= Problem to solve =
Return each line of the entries that holds the string "computer".

══ Records supplied ══

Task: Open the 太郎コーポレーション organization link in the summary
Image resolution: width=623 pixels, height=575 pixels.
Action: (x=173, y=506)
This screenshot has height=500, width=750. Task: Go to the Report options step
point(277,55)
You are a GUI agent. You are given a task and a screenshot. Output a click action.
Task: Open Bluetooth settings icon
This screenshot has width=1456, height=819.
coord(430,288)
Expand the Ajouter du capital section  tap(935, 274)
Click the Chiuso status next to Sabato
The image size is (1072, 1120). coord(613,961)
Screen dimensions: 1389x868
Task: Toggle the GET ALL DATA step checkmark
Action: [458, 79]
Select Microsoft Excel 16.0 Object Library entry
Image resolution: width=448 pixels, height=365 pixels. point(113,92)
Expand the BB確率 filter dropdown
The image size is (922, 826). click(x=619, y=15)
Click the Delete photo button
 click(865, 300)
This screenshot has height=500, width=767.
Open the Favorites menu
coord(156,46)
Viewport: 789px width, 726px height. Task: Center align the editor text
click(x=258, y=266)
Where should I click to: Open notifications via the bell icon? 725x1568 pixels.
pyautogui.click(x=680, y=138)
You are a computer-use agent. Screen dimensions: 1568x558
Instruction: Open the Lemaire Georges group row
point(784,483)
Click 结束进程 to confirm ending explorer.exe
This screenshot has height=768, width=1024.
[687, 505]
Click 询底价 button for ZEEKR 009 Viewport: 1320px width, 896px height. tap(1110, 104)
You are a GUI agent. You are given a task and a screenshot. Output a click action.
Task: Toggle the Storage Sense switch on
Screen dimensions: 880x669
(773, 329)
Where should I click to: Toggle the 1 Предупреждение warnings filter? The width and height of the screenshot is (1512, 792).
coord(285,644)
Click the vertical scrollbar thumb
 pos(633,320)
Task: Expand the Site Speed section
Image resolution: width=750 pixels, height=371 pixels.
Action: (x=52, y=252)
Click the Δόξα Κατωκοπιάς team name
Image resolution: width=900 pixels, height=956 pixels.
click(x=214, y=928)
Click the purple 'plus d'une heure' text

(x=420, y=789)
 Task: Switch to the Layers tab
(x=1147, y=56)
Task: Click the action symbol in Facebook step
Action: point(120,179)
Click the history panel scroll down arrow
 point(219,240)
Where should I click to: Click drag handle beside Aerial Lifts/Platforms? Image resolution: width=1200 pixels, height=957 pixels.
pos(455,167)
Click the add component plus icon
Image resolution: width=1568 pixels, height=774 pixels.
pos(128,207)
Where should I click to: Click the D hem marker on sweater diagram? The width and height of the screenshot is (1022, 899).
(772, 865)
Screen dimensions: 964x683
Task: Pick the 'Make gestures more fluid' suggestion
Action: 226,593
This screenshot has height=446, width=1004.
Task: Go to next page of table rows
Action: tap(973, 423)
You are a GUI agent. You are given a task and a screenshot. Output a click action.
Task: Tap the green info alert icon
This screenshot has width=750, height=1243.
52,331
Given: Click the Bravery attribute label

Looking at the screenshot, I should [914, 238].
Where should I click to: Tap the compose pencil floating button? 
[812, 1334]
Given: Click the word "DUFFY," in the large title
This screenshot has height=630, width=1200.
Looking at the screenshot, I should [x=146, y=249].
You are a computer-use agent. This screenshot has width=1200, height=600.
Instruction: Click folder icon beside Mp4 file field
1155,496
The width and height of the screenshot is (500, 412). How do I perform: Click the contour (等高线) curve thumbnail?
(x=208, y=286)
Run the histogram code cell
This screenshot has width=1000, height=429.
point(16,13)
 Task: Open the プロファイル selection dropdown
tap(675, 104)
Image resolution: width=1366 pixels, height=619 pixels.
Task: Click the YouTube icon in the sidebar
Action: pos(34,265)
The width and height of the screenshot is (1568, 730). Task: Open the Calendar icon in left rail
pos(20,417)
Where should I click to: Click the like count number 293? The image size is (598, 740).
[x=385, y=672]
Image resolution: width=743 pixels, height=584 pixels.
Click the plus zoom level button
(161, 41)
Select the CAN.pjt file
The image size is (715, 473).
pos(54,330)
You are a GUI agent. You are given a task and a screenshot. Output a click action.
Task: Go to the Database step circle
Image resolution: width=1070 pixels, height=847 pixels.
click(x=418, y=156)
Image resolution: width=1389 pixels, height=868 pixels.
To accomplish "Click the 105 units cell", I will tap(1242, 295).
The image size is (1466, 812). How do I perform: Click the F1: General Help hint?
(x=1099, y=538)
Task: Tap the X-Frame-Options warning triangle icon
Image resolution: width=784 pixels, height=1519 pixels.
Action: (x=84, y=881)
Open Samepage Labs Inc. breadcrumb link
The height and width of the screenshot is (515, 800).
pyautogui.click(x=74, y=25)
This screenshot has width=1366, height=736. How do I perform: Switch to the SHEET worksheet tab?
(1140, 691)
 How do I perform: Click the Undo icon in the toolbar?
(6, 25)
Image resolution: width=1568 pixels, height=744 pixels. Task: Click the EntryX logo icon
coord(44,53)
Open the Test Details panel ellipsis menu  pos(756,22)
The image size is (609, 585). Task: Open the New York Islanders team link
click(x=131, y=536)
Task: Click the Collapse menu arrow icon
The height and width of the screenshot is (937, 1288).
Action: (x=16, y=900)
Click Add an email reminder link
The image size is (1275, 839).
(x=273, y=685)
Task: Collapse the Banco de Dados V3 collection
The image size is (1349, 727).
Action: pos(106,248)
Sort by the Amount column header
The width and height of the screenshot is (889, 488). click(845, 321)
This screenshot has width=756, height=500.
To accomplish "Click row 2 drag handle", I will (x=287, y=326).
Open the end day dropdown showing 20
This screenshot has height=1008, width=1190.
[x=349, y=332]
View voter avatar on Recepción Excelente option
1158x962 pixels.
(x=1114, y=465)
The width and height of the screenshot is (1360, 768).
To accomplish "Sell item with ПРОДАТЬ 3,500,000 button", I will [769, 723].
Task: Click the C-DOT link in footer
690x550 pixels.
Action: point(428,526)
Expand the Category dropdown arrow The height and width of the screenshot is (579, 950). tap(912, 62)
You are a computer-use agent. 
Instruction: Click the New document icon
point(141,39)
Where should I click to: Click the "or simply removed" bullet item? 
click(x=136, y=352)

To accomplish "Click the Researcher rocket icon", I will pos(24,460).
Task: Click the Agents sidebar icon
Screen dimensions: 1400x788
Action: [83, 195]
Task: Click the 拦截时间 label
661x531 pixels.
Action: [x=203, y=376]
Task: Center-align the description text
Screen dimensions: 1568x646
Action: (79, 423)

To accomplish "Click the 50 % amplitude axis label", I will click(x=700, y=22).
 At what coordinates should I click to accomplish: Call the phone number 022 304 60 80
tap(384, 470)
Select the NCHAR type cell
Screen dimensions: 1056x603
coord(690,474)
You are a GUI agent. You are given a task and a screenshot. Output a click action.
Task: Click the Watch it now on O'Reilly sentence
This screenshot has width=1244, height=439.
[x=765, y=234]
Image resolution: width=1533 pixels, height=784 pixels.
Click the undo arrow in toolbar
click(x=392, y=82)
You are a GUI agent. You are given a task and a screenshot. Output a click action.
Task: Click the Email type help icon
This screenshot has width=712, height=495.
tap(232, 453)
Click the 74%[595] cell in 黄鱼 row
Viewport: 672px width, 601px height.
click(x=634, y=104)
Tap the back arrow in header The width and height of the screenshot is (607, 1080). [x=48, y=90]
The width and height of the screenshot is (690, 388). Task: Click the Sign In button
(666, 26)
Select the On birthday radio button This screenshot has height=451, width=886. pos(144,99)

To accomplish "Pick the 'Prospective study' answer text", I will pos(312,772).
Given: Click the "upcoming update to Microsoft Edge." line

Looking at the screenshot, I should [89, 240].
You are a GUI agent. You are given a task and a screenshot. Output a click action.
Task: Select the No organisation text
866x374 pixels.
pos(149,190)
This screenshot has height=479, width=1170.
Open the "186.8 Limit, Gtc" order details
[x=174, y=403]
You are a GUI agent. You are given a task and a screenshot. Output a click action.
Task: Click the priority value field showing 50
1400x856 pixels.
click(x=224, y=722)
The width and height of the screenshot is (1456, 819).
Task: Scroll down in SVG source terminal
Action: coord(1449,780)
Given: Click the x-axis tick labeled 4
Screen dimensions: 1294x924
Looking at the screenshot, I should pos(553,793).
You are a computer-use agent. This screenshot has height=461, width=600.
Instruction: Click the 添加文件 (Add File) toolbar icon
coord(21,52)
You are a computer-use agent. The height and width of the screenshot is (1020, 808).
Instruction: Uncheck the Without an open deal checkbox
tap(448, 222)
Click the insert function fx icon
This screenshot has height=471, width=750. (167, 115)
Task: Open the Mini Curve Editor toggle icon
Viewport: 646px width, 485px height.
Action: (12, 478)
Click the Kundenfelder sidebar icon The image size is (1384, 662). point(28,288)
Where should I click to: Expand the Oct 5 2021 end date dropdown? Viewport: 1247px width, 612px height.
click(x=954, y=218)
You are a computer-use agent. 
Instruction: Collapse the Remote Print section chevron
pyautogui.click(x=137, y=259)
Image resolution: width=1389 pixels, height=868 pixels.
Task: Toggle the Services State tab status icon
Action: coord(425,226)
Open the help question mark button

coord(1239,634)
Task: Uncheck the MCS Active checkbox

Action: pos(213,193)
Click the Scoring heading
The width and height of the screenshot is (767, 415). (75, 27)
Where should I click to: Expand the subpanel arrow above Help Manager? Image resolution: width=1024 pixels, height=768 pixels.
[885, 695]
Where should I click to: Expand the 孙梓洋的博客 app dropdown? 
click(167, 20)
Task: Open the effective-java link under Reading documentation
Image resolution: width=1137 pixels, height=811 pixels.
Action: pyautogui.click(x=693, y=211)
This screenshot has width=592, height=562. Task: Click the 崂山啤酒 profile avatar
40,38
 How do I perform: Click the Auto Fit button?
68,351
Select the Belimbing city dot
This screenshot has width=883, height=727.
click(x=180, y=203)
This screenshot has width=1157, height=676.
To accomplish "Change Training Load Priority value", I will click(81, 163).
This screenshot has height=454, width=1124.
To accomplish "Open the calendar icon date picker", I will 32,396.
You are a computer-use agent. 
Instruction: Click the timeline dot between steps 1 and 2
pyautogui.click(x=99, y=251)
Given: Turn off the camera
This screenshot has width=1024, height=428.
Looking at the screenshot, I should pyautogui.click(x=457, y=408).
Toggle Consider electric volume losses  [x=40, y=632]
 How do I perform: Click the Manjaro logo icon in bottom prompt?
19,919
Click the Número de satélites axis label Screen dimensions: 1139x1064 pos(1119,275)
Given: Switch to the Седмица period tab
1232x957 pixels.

═══

= Exercise answer =
You are a computer-use agent. Screen dimensions: 1568x558
You are a computer-use agent. This screenshot has width=1200, height=600.
You are a computer-use agent. 
You are a computer-use agent. This screenshot has height=461, width=600.
You are a computer-use agent. The height and width of the screenshot is (1020, 808).
You are a computer-use agent. 
You are a computer-use agent. 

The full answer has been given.